[Saved data entries]
▬▬▬

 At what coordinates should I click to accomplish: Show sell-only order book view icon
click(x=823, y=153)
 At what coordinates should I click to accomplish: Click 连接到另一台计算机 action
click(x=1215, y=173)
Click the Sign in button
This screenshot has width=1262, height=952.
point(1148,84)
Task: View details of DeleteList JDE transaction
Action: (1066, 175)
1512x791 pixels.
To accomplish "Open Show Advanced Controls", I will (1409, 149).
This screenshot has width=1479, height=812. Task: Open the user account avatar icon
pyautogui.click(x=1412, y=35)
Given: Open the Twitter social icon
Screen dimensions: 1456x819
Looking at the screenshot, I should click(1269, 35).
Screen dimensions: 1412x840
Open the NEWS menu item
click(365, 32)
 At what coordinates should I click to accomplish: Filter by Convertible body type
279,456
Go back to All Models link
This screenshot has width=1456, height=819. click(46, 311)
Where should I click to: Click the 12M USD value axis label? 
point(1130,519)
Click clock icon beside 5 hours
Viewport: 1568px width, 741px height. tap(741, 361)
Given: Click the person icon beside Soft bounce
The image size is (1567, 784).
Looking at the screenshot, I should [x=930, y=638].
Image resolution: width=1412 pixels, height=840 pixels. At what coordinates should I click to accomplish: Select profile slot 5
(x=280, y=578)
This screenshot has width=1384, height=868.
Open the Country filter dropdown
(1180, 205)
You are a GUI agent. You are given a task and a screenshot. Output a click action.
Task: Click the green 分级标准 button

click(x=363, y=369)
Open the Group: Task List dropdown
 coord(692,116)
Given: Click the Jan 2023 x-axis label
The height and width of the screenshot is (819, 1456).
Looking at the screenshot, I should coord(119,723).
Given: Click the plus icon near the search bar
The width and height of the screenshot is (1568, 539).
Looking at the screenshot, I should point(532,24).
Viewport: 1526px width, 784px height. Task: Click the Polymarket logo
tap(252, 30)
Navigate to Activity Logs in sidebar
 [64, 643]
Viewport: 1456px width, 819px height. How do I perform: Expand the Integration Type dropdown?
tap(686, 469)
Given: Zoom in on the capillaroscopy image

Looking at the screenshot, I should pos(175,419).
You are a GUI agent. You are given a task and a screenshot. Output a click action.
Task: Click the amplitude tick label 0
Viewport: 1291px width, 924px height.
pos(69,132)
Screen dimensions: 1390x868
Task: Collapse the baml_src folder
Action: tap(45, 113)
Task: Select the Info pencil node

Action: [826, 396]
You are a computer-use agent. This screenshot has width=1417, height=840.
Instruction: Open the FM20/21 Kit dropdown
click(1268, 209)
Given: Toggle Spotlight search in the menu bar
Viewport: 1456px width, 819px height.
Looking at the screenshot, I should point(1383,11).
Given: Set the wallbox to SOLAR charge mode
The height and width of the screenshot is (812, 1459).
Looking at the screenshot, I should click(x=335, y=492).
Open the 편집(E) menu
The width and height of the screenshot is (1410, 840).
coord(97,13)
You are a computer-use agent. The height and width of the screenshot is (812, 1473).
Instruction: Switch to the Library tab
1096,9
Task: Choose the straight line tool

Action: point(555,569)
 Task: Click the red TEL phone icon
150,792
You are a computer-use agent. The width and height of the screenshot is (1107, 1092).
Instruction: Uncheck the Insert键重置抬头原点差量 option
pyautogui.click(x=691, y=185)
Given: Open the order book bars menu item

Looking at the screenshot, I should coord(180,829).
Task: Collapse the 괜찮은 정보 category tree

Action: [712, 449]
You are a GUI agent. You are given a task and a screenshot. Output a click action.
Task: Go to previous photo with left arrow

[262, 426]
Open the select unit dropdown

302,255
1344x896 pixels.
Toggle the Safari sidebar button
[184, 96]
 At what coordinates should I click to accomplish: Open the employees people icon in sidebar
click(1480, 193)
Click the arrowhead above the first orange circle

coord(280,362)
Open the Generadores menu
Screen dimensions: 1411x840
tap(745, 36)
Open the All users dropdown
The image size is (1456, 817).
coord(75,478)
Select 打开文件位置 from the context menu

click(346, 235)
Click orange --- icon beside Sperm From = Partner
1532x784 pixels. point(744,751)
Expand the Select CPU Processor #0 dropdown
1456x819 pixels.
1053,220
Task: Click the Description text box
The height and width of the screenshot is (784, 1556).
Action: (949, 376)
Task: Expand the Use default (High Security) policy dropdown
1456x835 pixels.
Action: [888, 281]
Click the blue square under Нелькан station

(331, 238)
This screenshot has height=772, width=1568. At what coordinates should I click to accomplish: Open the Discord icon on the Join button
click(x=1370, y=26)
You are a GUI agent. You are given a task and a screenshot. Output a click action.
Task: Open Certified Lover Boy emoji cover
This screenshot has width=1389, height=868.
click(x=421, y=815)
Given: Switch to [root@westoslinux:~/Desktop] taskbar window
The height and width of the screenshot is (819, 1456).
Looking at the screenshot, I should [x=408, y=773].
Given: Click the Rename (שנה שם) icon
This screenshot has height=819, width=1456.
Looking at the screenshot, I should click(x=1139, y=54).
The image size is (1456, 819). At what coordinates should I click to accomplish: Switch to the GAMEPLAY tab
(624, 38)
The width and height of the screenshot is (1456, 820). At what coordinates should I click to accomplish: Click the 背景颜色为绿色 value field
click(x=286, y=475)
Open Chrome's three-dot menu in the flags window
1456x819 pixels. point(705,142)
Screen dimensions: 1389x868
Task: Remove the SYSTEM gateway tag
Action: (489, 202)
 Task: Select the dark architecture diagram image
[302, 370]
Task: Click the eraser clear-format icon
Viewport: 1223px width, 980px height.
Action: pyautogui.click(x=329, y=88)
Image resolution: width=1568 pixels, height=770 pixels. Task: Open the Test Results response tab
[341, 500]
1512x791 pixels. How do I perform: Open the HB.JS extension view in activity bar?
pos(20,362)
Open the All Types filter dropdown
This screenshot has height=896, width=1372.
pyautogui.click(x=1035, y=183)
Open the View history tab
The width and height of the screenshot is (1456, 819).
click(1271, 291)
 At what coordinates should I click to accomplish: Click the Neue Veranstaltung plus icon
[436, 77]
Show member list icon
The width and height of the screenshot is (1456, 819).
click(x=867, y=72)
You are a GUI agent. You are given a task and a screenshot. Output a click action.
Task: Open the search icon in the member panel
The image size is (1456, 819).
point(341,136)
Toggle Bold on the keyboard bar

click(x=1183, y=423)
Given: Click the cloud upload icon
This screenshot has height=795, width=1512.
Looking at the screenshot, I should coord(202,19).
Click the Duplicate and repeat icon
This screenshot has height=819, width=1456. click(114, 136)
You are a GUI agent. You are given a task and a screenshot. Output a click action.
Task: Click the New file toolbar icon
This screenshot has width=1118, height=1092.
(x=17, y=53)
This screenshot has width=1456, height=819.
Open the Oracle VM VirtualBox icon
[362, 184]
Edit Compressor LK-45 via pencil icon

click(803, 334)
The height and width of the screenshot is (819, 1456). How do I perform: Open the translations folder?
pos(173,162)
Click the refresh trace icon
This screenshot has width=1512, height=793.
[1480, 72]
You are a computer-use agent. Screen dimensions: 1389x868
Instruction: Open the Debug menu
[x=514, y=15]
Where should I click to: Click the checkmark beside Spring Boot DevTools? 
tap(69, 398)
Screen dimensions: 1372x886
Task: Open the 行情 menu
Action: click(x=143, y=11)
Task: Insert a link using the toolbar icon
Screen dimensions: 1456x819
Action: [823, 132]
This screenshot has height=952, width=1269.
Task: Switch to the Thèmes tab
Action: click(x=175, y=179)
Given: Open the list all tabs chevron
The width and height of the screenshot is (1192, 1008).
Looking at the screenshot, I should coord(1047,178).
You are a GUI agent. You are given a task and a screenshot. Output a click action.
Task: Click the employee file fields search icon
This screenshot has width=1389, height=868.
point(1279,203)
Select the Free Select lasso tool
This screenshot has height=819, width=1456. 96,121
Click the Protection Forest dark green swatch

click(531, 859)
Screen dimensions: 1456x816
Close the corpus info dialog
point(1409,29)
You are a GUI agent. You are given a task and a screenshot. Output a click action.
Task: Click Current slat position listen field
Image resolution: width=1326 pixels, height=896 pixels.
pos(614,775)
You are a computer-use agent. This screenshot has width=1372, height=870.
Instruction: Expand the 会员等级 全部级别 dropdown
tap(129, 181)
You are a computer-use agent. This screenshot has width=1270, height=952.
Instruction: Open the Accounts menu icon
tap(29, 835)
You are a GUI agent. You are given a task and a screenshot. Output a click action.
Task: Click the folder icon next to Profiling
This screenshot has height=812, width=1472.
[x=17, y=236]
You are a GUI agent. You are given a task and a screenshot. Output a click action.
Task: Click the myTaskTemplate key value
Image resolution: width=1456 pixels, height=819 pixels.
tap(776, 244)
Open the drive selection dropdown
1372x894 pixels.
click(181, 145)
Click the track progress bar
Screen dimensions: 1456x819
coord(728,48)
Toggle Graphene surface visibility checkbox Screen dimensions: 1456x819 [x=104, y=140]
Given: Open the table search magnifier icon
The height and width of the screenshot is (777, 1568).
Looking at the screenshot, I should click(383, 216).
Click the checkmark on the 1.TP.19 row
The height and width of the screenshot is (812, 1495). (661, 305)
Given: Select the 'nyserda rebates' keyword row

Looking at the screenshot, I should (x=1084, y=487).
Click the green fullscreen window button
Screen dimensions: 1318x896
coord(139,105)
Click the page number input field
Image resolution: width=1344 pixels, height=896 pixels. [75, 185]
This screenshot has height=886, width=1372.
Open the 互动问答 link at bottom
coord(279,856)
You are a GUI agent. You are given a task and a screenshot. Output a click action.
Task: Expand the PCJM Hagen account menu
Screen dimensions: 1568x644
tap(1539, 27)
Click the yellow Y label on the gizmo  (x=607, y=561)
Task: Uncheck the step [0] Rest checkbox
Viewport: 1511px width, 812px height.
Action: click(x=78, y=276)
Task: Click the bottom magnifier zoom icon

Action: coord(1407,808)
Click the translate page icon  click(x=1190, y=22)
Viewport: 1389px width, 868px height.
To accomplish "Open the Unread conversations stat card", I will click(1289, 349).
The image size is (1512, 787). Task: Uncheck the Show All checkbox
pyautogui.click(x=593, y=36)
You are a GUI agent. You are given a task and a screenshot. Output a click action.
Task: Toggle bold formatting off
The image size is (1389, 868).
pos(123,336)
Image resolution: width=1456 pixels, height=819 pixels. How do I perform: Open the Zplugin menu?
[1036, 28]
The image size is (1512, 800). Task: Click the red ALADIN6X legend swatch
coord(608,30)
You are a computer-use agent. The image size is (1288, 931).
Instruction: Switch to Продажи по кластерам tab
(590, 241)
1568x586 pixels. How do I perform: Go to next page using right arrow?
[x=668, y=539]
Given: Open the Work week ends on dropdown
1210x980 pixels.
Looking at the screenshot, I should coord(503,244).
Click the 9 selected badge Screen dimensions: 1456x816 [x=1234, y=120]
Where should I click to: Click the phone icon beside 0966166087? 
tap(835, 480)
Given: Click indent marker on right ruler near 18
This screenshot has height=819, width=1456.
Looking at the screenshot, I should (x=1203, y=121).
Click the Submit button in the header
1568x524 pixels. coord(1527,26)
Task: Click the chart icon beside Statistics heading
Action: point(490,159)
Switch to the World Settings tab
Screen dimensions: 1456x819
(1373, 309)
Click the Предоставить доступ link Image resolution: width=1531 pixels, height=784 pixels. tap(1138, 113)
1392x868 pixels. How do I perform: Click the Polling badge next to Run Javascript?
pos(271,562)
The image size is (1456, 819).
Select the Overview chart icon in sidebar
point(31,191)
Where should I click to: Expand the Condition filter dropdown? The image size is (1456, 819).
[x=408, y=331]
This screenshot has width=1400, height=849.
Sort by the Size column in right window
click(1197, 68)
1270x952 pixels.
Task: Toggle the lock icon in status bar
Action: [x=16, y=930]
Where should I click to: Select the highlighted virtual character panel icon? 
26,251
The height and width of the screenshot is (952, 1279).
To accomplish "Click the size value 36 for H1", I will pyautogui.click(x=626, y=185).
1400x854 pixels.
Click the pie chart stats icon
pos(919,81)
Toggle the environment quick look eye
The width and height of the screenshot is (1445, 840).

▬▬▬

→ **What to work on**: Say how many lines in the records hold "near", with the number as the whole reply.

→ **Answer for the task**: 2